**Task to complete**
What is needed is each line of the data below that holds the string "Subcommittee".

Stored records
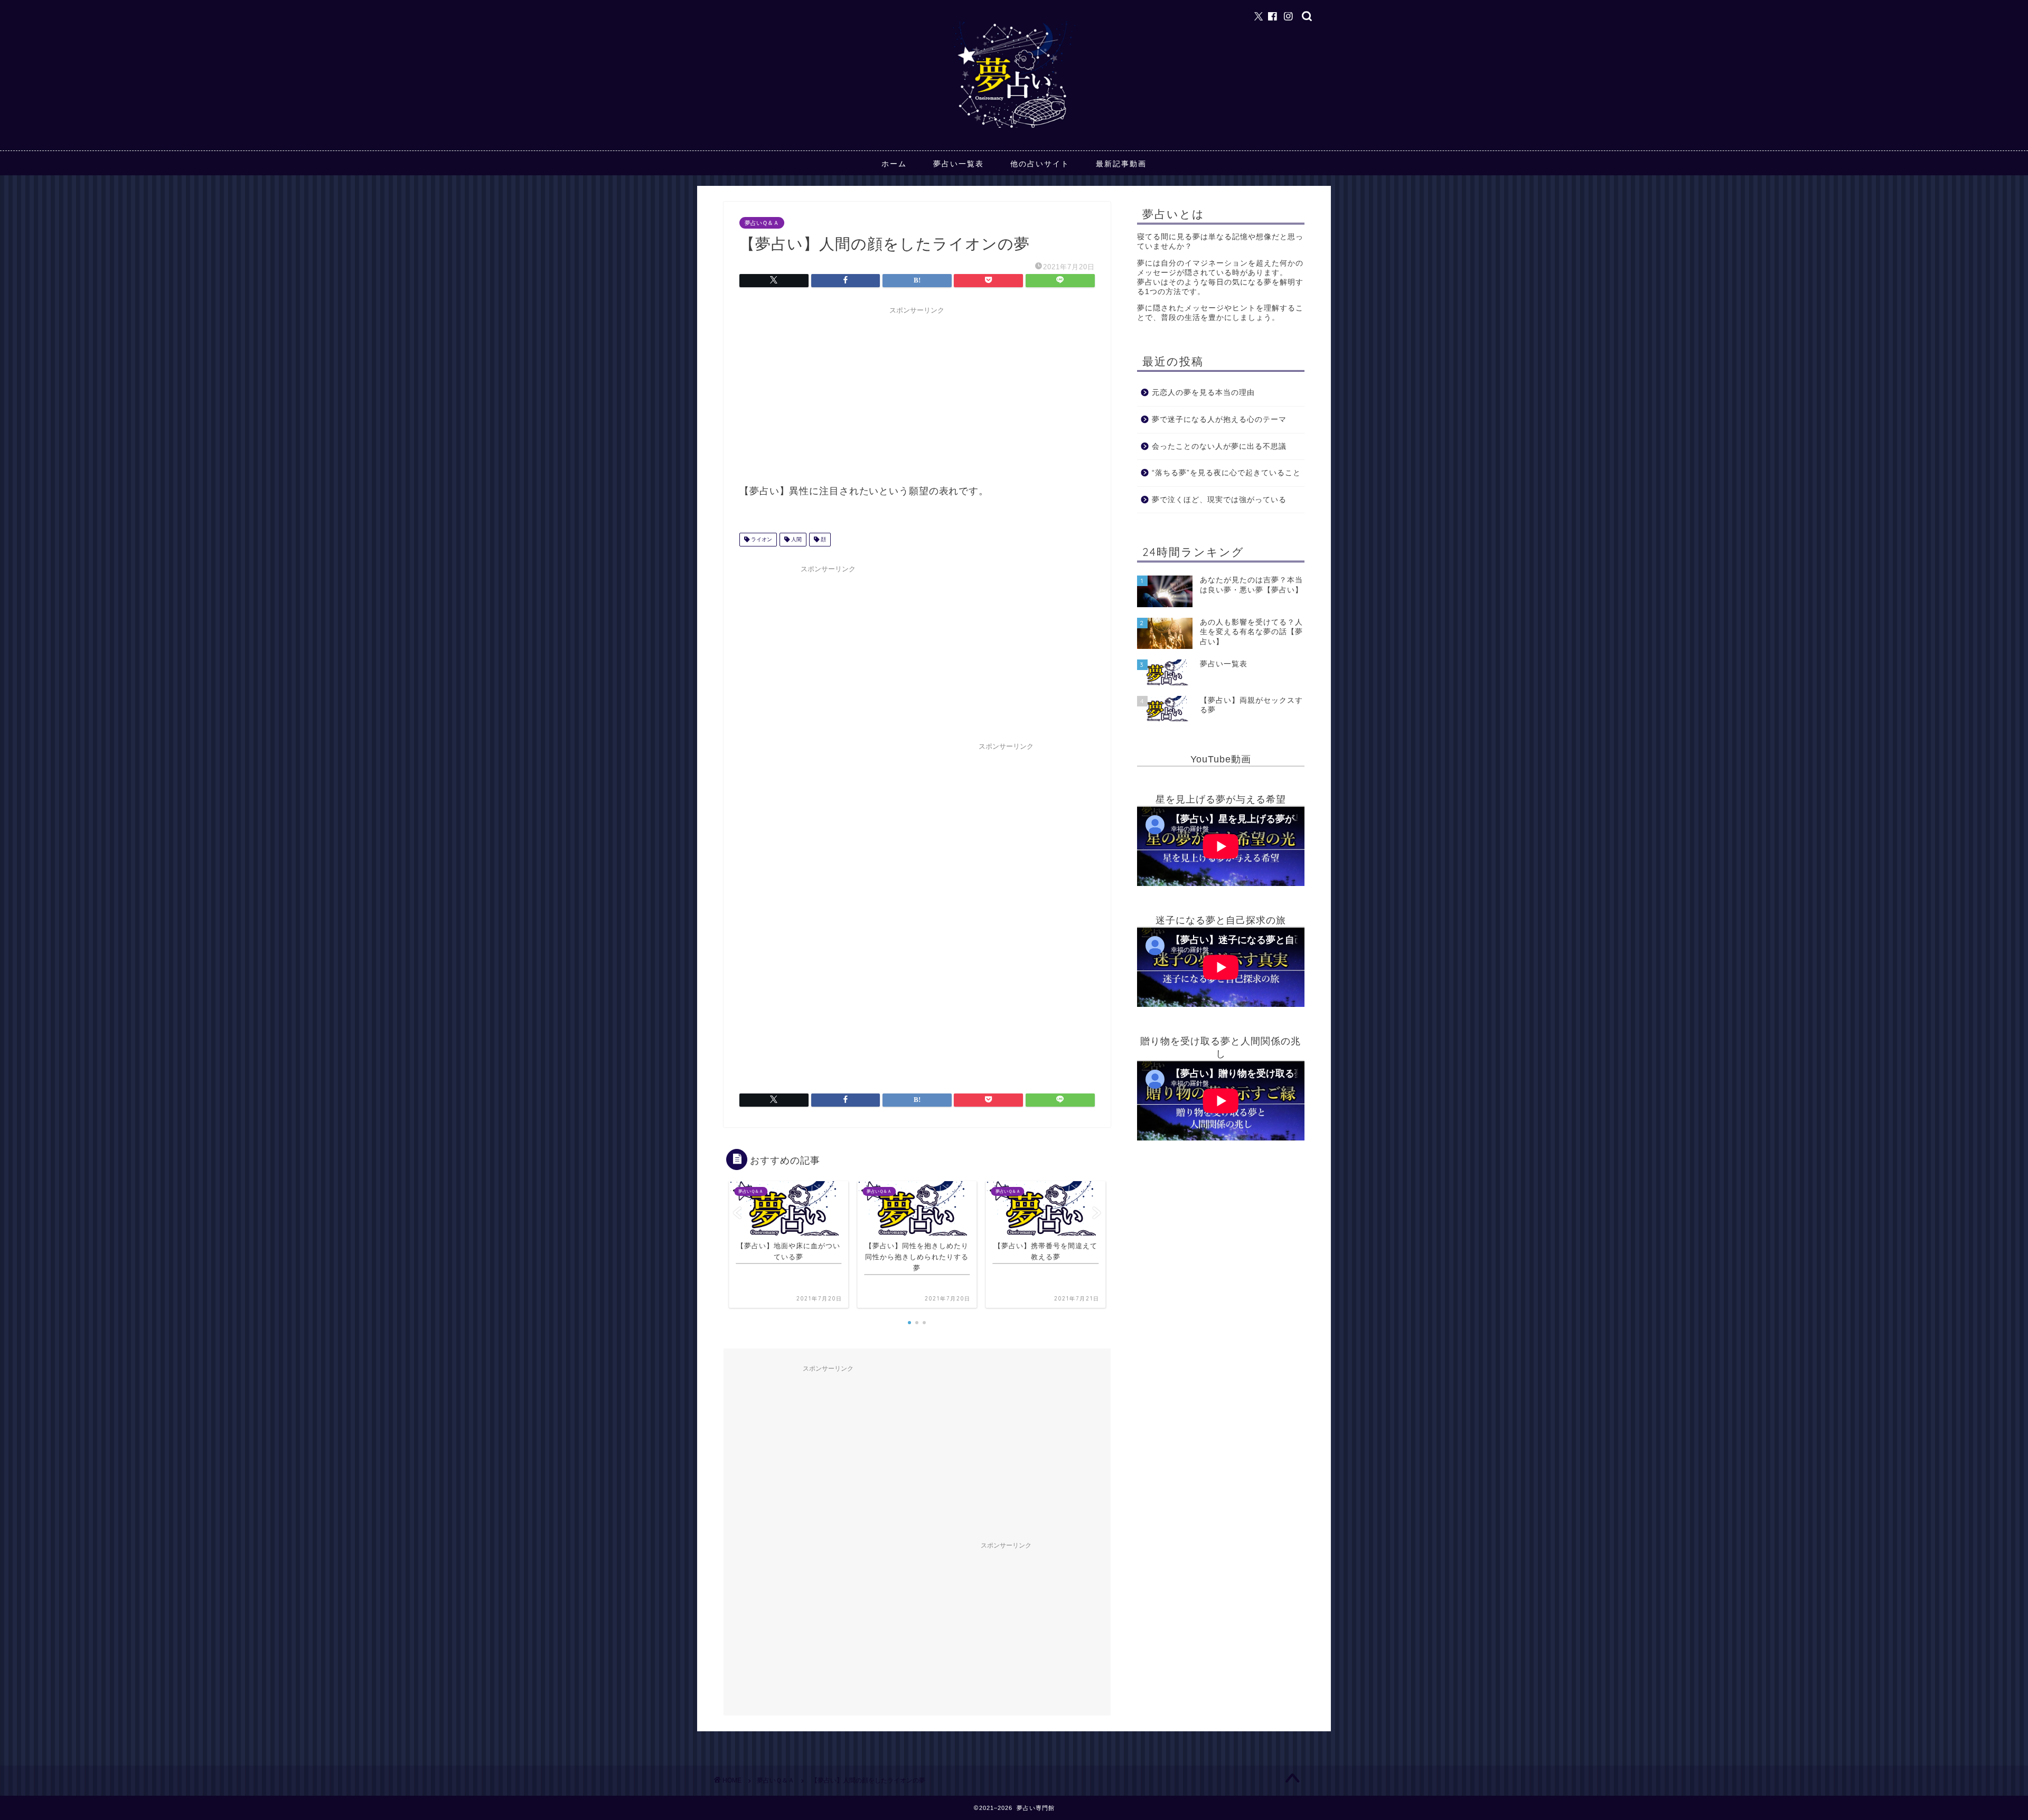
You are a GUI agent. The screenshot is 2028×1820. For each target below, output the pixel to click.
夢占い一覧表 (958, 163)
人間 (796, 539)
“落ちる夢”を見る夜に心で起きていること (1226, 473)
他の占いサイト (1039, 163)
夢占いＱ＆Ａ (762, 223)
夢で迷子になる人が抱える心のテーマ (1219, 419)
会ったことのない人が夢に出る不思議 (1219, 446)
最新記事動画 (1121, 163)
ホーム (894, 163)
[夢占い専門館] (1014, 127)
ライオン (760, 539)
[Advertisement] (917, 393)
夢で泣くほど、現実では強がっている (1219, 500)
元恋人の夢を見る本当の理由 (1203, 393)
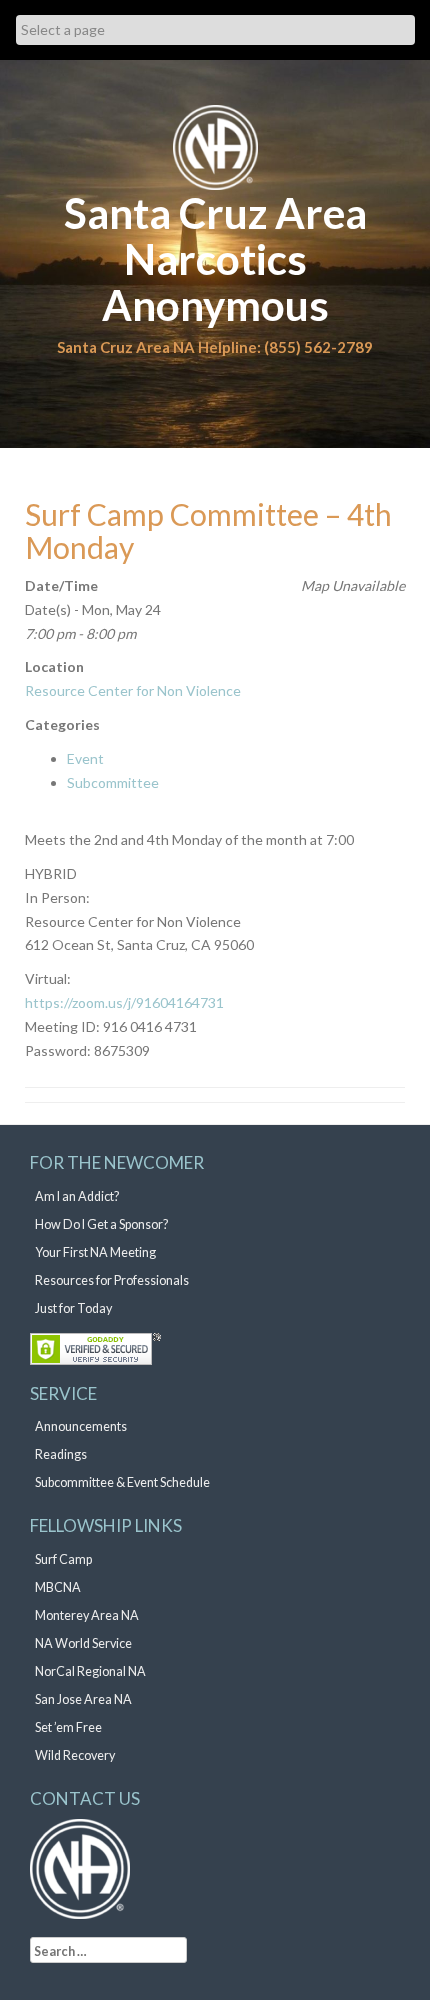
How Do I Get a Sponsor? (101, 1224)
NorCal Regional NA (90, 1671)
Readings (61, 1454)
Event (85, 758)
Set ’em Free (68, 1727)
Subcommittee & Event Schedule (122, 1482)
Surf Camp (63, 1559)
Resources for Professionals (112, 1280)
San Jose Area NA (83, 1699)
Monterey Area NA (87, 1615)
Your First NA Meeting (95, 1252)
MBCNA (58, 1587)
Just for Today (73, 1308)
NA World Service (83, 1643)
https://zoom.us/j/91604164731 (124, 1002)
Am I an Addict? (77, 1196)
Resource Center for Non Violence (133, 690)
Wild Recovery (75, 1755)
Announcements (81, 1426)
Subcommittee (113, 782)
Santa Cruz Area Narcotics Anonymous (215, 259)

**Solution for this problem**
Subcommittee & Event Schedule (122, 1482)
Subcommittee (113, 782)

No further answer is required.